Exercise inputs
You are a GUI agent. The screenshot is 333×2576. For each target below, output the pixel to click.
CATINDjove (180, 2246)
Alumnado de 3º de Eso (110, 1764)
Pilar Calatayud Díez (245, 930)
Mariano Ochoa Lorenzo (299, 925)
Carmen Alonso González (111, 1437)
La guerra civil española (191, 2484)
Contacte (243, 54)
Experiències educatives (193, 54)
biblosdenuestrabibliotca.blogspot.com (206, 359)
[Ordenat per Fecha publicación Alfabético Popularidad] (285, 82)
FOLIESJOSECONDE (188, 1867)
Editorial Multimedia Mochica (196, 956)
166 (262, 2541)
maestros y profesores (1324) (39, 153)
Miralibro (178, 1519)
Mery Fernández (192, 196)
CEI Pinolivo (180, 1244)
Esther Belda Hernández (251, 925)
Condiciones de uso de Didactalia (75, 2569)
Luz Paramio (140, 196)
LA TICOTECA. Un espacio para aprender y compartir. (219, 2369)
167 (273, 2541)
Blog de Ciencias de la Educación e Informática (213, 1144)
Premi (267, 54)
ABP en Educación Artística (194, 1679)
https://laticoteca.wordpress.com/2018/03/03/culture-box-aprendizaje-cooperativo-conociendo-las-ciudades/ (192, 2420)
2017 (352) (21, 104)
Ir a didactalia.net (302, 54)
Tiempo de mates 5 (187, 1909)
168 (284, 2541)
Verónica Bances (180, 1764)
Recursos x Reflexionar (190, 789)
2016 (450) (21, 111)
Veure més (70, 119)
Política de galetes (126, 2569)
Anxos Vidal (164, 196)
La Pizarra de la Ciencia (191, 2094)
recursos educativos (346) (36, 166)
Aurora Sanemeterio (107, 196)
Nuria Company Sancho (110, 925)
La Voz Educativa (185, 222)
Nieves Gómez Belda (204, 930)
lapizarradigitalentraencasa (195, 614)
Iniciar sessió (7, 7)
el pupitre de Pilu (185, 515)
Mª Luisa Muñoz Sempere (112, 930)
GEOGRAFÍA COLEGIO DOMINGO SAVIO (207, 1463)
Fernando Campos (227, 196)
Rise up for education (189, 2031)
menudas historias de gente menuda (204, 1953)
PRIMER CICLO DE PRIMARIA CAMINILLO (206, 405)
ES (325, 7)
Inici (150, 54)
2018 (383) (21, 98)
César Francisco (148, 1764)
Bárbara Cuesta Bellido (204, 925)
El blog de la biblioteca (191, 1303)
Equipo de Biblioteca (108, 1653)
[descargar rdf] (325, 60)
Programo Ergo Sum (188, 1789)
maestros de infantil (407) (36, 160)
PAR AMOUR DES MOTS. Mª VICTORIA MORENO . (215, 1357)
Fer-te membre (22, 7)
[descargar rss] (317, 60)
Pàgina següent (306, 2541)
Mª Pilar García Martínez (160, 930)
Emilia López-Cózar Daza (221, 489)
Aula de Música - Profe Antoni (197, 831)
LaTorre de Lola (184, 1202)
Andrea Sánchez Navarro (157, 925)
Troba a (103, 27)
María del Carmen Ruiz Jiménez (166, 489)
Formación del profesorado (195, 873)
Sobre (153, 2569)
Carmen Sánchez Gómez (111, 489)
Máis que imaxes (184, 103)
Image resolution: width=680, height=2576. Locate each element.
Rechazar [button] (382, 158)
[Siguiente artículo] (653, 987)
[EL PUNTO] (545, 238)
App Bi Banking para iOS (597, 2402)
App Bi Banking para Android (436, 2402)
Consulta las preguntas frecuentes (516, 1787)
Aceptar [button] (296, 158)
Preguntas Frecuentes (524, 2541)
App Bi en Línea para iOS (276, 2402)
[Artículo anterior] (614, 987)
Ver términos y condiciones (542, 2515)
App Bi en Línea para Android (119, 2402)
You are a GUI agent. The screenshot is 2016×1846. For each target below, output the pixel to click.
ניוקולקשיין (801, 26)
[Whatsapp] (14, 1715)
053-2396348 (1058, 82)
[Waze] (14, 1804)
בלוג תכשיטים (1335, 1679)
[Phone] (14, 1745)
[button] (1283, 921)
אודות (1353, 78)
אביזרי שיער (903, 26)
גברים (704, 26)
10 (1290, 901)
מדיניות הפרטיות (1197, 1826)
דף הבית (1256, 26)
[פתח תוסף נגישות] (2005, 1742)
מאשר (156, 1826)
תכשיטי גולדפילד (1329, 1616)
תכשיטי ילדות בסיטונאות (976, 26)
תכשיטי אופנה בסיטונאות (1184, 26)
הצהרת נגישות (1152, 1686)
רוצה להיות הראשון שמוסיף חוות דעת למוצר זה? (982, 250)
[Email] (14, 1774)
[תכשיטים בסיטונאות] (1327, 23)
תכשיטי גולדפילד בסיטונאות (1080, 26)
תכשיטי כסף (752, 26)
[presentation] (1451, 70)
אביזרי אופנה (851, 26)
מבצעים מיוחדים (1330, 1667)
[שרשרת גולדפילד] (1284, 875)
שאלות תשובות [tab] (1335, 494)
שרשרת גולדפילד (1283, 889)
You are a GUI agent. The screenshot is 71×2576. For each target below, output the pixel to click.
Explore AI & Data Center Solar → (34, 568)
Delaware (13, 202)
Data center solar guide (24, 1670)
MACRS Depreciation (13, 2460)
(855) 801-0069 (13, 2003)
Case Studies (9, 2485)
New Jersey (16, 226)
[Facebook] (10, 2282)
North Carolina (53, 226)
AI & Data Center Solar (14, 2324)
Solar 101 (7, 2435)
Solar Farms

Work instructions
Collect every line with the string "Línea" from the records, and copy each.

Expected answer
App Bi en Línea para iOS (276, 2402)
App Bi en Línea para Android (119, 2402)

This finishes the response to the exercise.